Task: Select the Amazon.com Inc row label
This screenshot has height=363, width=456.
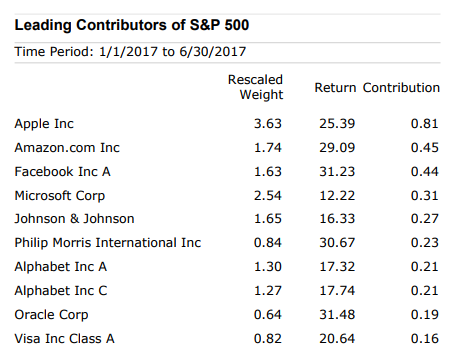Action: coord(67,148)
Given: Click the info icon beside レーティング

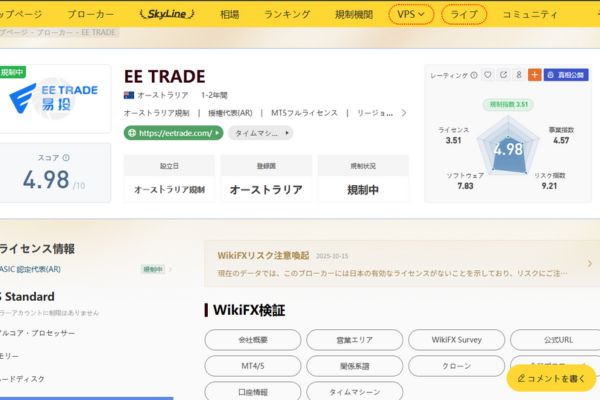Looking at the screenshot, I should coord(472,75).
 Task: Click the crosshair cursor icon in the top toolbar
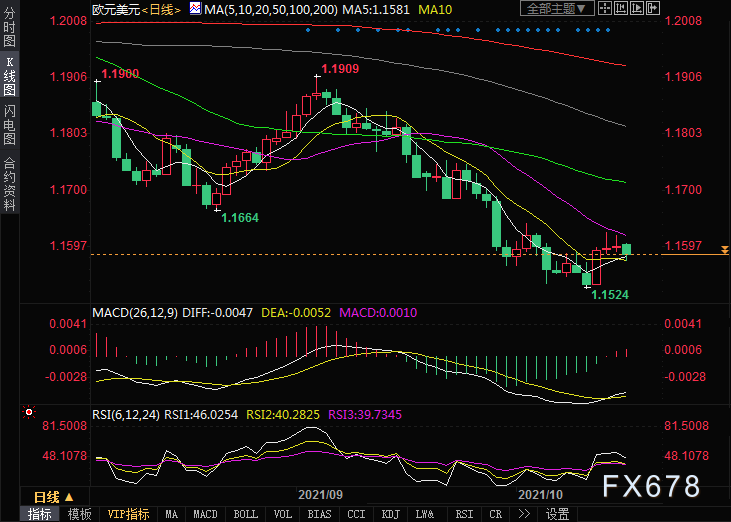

DO THIS: Update the material above by replacing "icon" with "button" everywhere it appears, leaving everything else unchanged. Omit the pictures from your answer.

CORRECT ANSWER:
Task: Select the Amazon.com Inc row label
This screenshot has height=363, width=456.
Action: coord(67,148)
Given: Click the info button beside レーティング

Looking at the screenshot, I should coord(472,75).
 Task: Click the crosshair cursor button in the top toolbar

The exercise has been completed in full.